Claro que, dicho así, pareciera que esto fuera solo cosa de dos estados en toda la península, es decir, sin contar para nada con Portugal, como de costumbre. Pero qué va: si tal supuesto político se diera, el estallido de taifas iba a ser de los de egregios anales para la Historia. Y en muchísimo menos que diéramos tiempo al caletre para procesar la que se avecinara, ya la geografía ibérica se nos llenaría de repúblicas cantonales y confederaciones cuales la del Alto Maestrazgo, el Arcontado de Sanabria o el Estado Libre de Albarracín, por poner ejemplos de autocita literaria (La ley y la sangre) que hace años uno publicara como exagerada ficción, pero que al cabo ya no sabría qué pensar…
Aunque eso sí: la liga de fútbol ni tocarla, no vaya a ser que la liemos y de no sé cuantos equipos en competiciones europeas nos quedáramos en la mitad, con lo apañado que nos queda la excusa balompédica para librarnos a ratos de la parienta y lo que esta lo agradece por descansar de nuestras soflamas deportivas. Y si fuera necesario, podría el Barça imitar a los bancos y otras empresas emblemáticas, trasladando su sede social a cualquier lugar de la geografía peninsular que le apeteciera, dado que todos se pegarían por recibirlo. Incluso pudiera hacerlo a… Andorra, extranjero pero país catalán a fin de cuentas –las de los Pujol como ejemplo ilustrativo-, si bien perfectamente compatible con su participación en la liga española.
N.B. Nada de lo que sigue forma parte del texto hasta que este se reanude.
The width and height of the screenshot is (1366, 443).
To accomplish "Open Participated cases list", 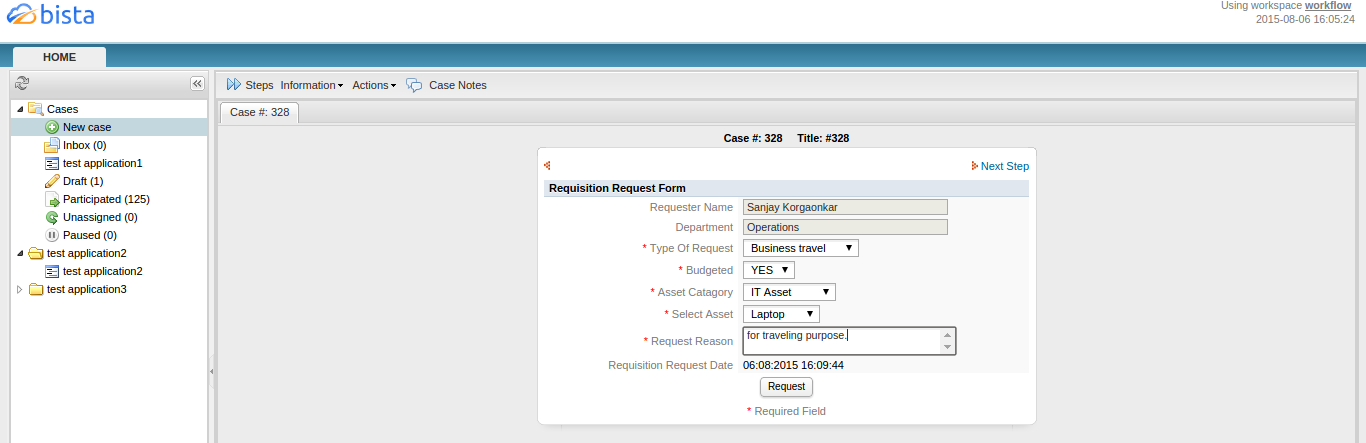I will pyautogui.click(x=105, y=199).
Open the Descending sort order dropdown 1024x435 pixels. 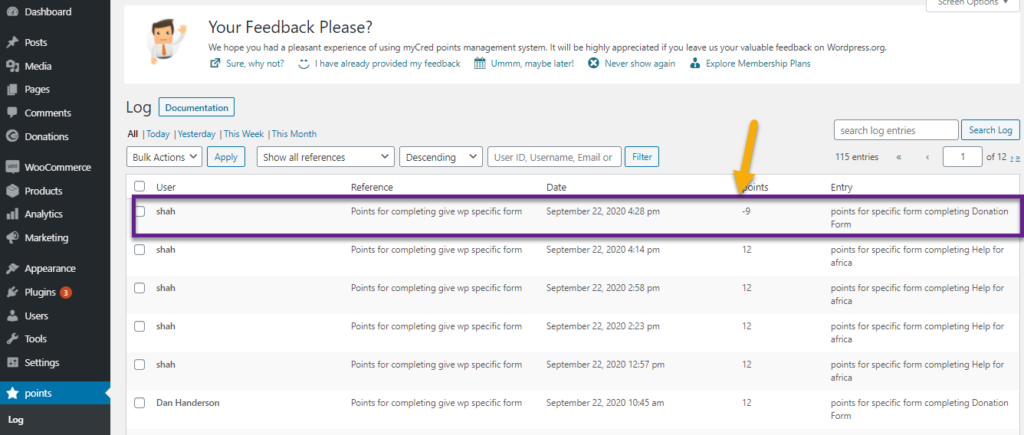click(441, 157)
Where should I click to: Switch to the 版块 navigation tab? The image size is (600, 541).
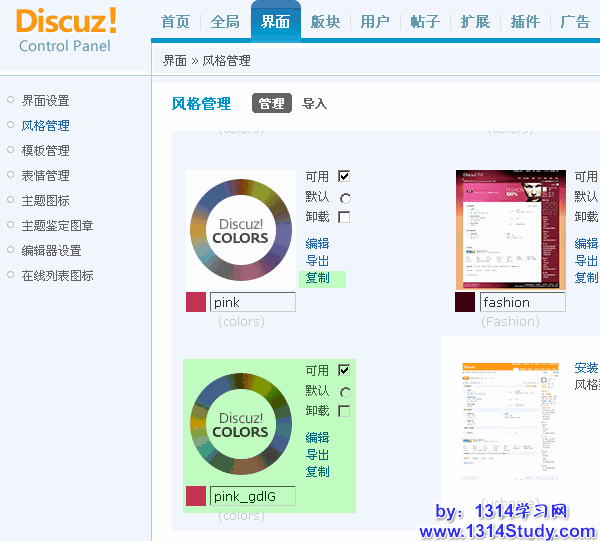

De todas formas insisto en que por muchas taifas en que el país se fragmentara, me da que lo del fútbol lograría un consenso como ni desde la Transición se hubiera contemplado: ¿o alguien se cree que, de golpe, algunos iban a privarse de esas entrañables finales de copa, con tan ruidosos como deferentes silbidos al monarca y al himno nacional?…
No obstante, en esta sazón y punto, me entra la duda de si tales estrafalarias iniciativas bastarían a su propósito. Me temo que no. Es más: creo que ni con muchísimas más de semejante jaez sería suficiente. Que la radicalidad secesionista es absolutamente insaciable…
Y en estas que, cuando menos uno se lo espera, le llega una curiosa propuesta desde Puerto Rico. Me la apunta la parte caribeña de mi familia –una vez repuesta de la conmoción por el huracán–, la que, de vizcaíno origen (Puebla de Bolívar), desciende de aquellos que se quedaron en la isla tras entregarla España –cuando aún así se llamaba– a los Estados Unidos en 1898. No como mi abuela, que se volvió y aquí estoy yo. Pues bien, me aseguran desde allá que hay quien plantea seriamente la vuelta a la madre patria como una autonomía más. Exactamente lo contrario de lo que algunos aquí desdeñan. No me lo acabo de creer. Ellos insisten. Y añaden que hasta se propone un cambio político de cromos: una autonomía española por el Estado Libre Asociado a los Estados Unidos. Allá quienes lo acepten. ¿Será que la turbulencia huracanada los ha trastornado? Nada de eso: resulta que, pese a lo residual y minoritario de tal pretensión, esta se concibiera ya bastante antes del reciente desastre meteorológico. Lo cual me lleva a reflexionar que los delirios políticos no son solo exclusivas rarezas peninsulares. Claro que, en el caso boricua, apenas si gente en sus cabales sigue a ciegas a quienes tal pretenden, ni mucho menos parece que a nadie le dé por señalar socialmente a quienes prefieren la sensatez y la cordura a la incertidumbre del delirio.
Entonces… ¿a la m… Spain, Estado Español o como quiera que eufemísticamente la pertinente corrección política nos permita llamar a este país? Bueno, pues digo yo que ya tendría bemoles que la cosa así sucediera. Y mientras, desde la otra orilla oceánica y para propio sonrojo, sigan enviándonos los descendientes de nuestros ancestros inequívocos mensajes de aliento como el citado.
Y es que si bien ya uno se habría rendido –literariamente– al improperio escatológico, aún le quedaría algo de vergüenza para no acabar aceptándolo solo por proverbial desidia histórica.